→ **DATA SUPPLIED**:

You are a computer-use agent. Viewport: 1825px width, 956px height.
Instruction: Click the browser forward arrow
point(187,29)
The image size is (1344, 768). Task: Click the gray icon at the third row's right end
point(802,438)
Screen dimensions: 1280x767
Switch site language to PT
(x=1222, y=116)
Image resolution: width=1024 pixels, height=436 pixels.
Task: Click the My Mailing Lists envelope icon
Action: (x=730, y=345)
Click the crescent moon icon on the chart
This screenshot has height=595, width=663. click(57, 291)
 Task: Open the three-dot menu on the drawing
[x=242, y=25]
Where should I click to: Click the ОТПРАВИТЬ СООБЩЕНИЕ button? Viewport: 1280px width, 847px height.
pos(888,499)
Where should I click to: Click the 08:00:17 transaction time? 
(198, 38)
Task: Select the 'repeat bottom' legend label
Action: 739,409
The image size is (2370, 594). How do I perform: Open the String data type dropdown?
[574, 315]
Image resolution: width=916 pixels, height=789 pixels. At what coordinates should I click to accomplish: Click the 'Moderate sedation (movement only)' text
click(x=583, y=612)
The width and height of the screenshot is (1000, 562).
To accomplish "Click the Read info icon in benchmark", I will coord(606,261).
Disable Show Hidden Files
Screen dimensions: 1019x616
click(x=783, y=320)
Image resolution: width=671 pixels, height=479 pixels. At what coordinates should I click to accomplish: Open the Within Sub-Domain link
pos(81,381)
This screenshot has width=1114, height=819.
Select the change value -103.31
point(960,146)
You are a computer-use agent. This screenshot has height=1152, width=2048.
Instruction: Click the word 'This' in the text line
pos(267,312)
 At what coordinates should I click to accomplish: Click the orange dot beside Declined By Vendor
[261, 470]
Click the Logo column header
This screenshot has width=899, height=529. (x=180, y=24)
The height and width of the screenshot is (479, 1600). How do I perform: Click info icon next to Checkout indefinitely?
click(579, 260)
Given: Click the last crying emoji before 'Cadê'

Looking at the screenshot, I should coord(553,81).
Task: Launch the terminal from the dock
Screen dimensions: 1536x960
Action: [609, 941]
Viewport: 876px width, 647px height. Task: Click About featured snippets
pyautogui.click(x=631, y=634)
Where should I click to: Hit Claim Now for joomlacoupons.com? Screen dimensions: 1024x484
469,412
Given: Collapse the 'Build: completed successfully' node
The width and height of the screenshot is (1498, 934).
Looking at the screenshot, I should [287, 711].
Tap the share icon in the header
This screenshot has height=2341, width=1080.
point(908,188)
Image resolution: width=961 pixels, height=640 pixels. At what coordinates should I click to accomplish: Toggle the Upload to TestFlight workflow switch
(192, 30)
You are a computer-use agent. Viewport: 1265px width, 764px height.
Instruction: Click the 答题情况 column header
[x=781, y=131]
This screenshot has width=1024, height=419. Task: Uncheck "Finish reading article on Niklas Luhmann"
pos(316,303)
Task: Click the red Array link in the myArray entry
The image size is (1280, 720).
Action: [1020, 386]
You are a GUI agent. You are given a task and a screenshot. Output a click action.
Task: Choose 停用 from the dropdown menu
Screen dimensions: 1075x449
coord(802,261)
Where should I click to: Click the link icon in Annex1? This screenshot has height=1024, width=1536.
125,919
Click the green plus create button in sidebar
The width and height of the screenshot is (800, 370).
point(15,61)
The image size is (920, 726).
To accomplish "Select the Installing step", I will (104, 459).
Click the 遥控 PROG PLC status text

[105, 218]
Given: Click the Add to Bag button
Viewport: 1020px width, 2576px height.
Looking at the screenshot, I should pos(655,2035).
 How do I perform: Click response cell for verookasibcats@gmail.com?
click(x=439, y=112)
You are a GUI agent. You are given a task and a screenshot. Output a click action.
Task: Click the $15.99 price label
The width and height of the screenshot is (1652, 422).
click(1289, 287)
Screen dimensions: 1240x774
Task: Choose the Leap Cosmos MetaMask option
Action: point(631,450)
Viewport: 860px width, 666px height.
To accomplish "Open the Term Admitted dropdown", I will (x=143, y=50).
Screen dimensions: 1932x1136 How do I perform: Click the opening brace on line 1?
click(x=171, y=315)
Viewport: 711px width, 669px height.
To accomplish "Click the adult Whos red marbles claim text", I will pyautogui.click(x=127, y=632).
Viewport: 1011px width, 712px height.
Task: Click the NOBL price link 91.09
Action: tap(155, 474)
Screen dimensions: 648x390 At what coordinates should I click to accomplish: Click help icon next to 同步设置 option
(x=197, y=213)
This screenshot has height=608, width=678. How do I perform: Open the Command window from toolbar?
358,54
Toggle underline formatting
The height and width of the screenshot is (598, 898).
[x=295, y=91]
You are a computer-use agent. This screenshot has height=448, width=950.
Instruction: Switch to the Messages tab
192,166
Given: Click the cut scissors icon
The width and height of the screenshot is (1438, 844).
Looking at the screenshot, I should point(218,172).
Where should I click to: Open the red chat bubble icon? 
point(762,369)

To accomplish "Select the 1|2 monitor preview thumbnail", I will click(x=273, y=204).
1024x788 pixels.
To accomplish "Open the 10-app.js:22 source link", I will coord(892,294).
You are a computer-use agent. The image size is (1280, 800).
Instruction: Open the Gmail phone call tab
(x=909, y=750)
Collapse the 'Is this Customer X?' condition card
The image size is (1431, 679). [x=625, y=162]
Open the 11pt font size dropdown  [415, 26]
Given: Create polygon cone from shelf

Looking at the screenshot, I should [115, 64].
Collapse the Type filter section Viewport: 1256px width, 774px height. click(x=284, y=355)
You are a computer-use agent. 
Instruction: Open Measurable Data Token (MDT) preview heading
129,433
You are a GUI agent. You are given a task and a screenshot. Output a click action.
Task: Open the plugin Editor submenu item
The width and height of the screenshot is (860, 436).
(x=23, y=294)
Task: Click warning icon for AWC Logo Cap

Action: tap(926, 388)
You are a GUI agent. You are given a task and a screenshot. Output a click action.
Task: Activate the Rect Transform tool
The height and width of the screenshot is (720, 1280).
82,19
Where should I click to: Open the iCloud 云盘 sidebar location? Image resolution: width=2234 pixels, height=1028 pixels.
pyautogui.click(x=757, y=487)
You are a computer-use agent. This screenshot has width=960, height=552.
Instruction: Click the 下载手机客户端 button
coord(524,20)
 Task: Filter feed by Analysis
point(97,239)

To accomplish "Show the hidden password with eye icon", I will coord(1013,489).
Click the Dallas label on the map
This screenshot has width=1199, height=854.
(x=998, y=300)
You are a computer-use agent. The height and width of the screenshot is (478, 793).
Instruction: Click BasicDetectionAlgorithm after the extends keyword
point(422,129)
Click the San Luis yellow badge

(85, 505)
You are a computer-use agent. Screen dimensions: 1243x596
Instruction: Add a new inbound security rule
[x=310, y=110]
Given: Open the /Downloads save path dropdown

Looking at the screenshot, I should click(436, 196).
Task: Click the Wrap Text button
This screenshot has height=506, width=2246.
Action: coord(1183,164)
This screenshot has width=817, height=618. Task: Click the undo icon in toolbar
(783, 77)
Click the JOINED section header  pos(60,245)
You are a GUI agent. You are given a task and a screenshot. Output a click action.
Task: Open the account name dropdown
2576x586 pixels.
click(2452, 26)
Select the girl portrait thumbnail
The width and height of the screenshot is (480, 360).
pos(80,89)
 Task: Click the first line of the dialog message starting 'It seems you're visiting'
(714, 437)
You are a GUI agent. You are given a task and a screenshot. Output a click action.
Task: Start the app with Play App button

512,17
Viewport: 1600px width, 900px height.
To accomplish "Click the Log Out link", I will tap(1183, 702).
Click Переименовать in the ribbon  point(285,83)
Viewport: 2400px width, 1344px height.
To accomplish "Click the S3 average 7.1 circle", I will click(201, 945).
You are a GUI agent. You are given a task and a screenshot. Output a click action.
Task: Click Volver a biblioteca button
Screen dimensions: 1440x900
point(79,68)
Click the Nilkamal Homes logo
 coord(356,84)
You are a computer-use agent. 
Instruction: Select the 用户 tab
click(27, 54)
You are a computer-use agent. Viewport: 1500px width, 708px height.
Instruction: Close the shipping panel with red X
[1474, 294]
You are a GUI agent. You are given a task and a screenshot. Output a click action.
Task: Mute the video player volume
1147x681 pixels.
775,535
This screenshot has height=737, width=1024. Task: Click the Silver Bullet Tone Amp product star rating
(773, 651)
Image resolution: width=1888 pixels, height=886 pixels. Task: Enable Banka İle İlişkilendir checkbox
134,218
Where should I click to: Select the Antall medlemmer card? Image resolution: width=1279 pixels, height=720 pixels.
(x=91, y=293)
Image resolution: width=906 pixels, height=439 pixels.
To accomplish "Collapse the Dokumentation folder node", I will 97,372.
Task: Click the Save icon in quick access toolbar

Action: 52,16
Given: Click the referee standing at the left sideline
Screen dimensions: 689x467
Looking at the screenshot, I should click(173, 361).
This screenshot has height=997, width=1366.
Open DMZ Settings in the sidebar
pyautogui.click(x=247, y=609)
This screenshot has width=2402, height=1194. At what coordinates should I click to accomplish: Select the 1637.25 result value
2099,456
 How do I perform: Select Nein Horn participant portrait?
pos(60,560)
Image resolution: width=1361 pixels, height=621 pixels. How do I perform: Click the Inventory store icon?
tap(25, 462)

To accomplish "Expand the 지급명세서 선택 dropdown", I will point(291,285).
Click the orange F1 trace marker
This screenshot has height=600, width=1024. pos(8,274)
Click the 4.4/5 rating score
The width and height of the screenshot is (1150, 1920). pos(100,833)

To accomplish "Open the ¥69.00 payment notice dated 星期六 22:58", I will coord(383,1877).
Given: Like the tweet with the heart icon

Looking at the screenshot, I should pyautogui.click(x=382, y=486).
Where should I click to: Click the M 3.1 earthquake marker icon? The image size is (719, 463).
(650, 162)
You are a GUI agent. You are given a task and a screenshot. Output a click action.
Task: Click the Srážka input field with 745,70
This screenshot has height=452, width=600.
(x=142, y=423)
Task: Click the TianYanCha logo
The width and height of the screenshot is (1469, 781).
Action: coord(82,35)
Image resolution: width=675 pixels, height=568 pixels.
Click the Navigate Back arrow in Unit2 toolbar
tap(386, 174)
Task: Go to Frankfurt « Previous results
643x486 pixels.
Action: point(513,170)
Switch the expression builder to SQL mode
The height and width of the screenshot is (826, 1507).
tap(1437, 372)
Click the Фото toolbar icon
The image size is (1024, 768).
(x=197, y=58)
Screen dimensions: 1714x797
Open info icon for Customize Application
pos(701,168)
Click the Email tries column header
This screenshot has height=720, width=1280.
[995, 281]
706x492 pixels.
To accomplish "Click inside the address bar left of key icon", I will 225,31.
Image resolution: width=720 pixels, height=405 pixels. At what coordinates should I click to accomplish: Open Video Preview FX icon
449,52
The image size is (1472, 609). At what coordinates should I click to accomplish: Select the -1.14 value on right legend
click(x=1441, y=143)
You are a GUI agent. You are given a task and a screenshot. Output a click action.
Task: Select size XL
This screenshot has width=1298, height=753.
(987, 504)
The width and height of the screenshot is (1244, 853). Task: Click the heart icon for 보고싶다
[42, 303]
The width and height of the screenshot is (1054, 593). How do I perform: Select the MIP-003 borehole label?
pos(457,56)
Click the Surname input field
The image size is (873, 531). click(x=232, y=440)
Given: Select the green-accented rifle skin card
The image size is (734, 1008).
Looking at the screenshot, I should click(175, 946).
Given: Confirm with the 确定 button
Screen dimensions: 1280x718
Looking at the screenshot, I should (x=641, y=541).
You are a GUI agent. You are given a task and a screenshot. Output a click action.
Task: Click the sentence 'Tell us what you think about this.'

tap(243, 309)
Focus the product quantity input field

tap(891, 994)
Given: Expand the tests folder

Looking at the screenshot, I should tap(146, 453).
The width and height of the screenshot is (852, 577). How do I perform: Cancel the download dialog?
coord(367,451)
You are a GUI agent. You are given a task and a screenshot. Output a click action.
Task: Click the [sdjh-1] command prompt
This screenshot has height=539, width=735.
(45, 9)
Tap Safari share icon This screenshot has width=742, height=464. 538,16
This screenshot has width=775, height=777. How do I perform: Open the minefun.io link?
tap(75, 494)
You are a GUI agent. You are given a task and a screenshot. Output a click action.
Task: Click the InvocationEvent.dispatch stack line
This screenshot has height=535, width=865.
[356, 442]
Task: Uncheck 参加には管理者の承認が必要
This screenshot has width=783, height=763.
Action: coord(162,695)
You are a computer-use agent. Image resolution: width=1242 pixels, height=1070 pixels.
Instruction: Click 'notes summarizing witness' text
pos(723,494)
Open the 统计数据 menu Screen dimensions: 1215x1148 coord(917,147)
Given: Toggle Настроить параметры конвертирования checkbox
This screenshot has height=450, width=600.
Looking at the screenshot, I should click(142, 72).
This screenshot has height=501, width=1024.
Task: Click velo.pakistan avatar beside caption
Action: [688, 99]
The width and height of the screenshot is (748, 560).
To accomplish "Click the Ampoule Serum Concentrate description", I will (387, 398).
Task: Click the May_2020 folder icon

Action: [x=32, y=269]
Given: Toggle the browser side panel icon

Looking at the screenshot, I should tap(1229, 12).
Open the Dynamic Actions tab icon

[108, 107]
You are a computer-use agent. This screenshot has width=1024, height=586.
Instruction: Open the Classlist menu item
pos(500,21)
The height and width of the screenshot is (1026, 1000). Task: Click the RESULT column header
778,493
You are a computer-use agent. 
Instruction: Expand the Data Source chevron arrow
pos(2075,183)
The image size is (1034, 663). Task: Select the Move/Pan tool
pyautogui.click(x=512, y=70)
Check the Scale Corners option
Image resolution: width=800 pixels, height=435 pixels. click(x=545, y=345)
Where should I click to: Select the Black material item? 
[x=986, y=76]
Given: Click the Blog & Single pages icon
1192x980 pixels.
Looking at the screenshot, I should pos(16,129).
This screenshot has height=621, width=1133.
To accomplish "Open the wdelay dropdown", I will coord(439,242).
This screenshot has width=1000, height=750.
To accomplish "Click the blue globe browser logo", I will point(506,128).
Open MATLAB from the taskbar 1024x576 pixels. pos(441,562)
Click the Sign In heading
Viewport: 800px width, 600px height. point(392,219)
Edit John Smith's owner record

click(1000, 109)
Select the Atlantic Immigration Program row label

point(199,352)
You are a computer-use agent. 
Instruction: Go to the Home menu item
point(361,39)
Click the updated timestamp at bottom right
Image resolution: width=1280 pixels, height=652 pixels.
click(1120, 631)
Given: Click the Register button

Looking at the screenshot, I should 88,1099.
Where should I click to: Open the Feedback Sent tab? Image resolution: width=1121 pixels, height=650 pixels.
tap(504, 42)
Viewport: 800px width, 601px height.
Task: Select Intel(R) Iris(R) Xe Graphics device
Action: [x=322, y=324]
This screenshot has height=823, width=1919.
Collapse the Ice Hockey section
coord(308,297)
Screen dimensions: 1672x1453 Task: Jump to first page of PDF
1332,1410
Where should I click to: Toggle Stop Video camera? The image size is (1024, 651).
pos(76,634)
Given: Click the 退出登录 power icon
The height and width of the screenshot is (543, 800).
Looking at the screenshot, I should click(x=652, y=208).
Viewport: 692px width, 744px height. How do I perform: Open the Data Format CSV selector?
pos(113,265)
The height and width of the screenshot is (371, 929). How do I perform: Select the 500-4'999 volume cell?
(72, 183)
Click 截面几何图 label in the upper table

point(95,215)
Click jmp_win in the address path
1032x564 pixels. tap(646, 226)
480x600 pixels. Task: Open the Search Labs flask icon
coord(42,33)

→ **WORK ORDER**: When a line in the listing has the word "node", return that line.

→ **WRITTEN SOLUTION**:
Given: Collapse the 'Build: completed successfully' node
To accomplish "Collapse the Dokumentation folder node", I will 97,372.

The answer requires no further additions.